Wednesday, January 12, 2011

Wednesday Reads: Beastly

Beastly by Alex Flinn was one of those surprisingly good books.  It could be described as light fairy tale fluff, but really, what's wrong with that?

Synopsis: (click here for an excerpt)
I am a beast.
A beast. Not quite wolf or bear, gorilla or dog but a horrible new creature who walks upright—a creature with fangs and claws and hair springing from every pore. I am a monster.
You think I'm talking fairy tales? No way. The place is New York City. The time is now. It's no deformity, no disease. And I'll stay this way forever—ruined—unless I can break the spell.
Yes, the spell, the one the witch in my English class cast on me. Why did she turn me into a beast who hides by day and prowls by night? I'll tell you. I'll tell you how I used to be Kyle Kingsbury, the guy you wished you were, with money, perfect looks, and the perfect life. And then, I'll tell you how I became perfectly . . . beastly.
First Sentence: First section starts as a chat group.  "Mr. Anderson: Welcome to the first meeting of the Unexpected Changes chat group."  There are four or five of these chats that go on throughout the book, and you get to see Kyle interact with other fairy tale creatures undergoing changes: Little Mermaid, Frog Prince, a wolf guy I haven't quite placed yet (Little Red Riding Hood maybe?).  These chats are hilarious, but also heartwarming.  They aren't vital to the story or to forward the plot, but you get to see another facet of Kyle and the world at large.
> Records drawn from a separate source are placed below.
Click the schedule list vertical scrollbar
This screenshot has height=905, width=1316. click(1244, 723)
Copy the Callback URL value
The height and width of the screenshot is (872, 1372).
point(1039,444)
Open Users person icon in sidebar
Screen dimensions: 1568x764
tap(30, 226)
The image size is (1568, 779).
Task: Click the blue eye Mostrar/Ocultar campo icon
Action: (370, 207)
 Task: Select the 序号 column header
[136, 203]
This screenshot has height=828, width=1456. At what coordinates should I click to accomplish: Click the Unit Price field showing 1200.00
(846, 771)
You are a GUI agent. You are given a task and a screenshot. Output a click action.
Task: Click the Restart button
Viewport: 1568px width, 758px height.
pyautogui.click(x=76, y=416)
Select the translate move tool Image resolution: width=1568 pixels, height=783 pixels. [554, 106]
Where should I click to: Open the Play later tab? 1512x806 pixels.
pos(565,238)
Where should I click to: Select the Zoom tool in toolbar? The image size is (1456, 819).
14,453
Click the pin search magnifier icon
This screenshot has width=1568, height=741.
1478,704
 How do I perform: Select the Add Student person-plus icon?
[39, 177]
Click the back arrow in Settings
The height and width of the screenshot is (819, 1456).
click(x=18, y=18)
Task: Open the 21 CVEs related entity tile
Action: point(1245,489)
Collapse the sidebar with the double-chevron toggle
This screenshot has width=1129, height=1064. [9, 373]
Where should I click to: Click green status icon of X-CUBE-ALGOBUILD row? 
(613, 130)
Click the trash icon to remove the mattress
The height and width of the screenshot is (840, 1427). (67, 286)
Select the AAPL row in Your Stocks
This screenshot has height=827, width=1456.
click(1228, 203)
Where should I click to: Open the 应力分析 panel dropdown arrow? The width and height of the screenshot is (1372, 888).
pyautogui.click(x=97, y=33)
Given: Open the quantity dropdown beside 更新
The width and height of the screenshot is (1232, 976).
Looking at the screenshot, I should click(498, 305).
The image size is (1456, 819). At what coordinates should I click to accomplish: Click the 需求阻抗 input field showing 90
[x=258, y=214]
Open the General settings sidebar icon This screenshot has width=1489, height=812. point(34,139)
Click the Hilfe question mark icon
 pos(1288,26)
Beefs: Like I said, it's fluff.  But good fluff.  It was a nice light read that brought me another take on Beauty and the Beast.

Brownie Points: The concept.  Beauty and the Beast told from the POV of a 21st century rich, privileged boy.  POV of the Beast.  And that's delightful.  Truly, truly is.  Rather than a reluctant father who gives up his daughter, you've got a drug addict seeing a get-out-of-jail-free card.  Rather than a castle, you've got a Brownstone in the Bronx, famous ashamed father, blind tutor, and a sweet maid.  Flinn has a way of taking familiar elements, adding updated new familiar elements to it, to make a familiar book we haven't seen before.  If that makes any sense.

Ending: Loved it.  Turns out how you'd expect.  Though through the last chat session, you get a feeling of unease in the fairy tale world.  Where's SilentMaid?  Do I smell a sequel in our futures?

Recommendation:  Love fairy tale rewrites?  You'll love this one.

Would I represent it? Probably not.  I'm not actively looking for fairy tale rewrites.  There are a lot out there, and it has to be spectacular to stand out.

Happy reading!

3 comments:

Em-Musing said...

The synopsis hooked me, though I don't think I'd read it. But I would go see the movie. Love great trailers.

salarsenッ said...

I'm with Em-Musing. Loved the synopsis. And, yes, I'm a sap for all that's love and gooey. I'm sure this read would keep my attention. ";-)

Jen said...

It sounds great, but I'm not sure I would pick it up. My tastes trend towards the darker storylines.